| Problem to work on |
Which lines mention "Featured"? Show each one from the listing.
··········
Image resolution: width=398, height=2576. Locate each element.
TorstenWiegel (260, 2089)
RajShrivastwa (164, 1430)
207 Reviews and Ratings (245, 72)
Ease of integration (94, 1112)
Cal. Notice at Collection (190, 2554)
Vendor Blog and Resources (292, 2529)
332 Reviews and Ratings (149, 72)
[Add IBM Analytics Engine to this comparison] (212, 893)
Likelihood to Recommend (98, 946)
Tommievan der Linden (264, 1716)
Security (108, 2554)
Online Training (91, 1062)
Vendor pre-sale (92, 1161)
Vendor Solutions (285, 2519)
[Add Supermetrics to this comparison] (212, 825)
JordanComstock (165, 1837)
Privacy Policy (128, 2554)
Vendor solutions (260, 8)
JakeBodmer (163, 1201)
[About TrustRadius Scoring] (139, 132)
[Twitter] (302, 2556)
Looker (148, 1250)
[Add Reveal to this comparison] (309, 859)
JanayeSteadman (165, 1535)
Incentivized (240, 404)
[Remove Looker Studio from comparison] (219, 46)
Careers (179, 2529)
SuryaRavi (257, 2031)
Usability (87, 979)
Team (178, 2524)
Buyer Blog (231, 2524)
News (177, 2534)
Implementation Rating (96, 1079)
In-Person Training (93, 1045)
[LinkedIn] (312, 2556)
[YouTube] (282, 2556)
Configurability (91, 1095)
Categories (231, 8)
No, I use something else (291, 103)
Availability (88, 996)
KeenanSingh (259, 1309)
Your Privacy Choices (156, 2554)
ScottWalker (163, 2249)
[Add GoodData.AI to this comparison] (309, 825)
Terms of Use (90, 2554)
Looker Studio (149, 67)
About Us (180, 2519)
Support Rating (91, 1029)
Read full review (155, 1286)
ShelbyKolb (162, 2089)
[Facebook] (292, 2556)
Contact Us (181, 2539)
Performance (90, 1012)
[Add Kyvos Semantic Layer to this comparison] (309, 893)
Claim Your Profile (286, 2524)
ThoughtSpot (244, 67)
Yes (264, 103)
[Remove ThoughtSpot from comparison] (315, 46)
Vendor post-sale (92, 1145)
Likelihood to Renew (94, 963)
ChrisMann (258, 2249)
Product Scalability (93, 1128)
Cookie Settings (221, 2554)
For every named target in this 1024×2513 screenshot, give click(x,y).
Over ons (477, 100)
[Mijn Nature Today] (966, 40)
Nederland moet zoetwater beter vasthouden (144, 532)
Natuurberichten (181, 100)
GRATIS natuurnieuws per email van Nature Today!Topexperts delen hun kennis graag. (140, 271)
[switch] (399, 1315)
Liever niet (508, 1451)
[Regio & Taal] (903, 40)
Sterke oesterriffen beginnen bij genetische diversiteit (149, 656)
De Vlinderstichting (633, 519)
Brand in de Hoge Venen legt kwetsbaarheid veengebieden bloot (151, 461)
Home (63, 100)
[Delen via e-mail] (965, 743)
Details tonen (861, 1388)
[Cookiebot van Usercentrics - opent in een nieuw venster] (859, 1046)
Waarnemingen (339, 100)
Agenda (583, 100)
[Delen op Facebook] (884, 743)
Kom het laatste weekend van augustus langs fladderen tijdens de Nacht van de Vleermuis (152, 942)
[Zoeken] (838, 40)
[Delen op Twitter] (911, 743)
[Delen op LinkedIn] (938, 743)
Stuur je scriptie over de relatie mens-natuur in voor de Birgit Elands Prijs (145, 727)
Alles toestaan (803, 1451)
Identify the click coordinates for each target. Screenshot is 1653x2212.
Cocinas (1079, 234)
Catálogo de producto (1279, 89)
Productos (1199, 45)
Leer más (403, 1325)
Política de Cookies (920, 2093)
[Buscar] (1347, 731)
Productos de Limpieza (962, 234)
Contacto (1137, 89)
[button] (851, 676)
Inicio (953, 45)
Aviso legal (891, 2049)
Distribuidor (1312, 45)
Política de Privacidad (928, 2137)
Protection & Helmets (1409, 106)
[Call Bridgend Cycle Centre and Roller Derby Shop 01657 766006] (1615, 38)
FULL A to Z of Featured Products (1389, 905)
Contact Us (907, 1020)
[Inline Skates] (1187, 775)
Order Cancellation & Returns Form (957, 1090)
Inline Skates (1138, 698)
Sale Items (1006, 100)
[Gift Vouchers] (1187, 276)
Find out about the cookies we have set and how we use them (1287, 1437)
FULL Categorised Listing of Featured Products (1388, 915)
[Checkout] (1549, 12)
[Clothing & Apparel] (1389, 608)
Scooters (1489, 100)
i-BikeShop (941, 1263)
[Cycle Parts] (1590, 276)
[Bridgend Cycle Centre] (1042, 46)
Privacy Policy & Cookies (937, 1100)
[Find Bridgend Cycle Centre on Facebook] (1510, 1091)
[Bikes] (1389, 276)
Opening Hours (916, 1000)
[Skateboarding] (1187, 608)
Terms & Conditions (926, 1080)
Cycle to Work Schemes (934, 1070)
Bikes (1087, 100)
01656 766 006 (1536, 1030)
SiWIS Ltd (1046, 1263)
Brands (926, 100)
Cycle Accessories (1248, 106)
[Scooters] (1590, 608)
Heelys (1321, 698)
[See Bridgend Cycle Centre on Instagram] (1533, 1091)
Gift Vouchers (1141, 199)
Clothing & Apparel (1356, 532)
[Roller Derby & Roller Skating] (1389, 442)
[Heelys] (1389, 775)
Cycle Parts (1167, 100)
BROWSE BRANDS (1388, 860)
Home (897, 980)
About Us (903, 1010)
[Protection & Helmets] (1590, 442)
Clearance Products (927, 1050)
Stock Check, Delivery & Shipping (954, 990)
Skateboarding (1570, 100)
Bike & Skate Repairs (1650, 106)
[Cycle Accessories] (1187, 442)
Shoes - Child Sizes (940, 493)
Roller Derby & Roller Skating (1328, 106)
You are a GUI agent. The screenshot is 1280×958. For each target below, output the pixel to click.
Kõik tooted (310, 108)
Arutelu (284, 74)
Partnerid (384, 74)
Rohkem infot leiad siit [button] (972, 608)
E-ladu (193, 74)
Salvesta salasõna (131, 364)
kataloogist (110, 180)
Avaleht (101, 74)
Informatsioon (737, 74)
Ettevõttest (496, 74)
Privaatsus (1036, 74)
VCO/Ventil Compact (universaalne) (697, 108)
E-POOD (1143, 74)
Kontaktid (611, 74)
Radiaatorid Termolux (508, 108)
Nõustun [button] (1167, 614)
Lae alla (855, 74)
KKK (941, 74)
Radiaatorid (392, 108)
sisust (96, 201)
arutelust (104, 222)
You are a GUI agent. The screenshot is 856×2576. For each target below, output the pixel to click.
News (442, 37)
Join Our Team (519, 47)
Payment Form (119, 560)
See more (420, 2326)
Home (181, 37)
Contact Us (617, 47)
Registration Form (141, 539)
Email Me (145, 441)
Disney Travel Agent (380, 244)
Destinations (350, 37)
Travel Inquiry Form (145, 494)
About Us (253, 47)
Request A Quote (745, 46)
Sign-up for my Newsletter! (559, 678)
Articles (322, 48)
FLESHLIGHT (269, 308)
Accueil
··········
| Completed task |
FULL A to Z of Featured Products (1389, 905)
FULL Categorised Listing of Featured Products (1388, 915)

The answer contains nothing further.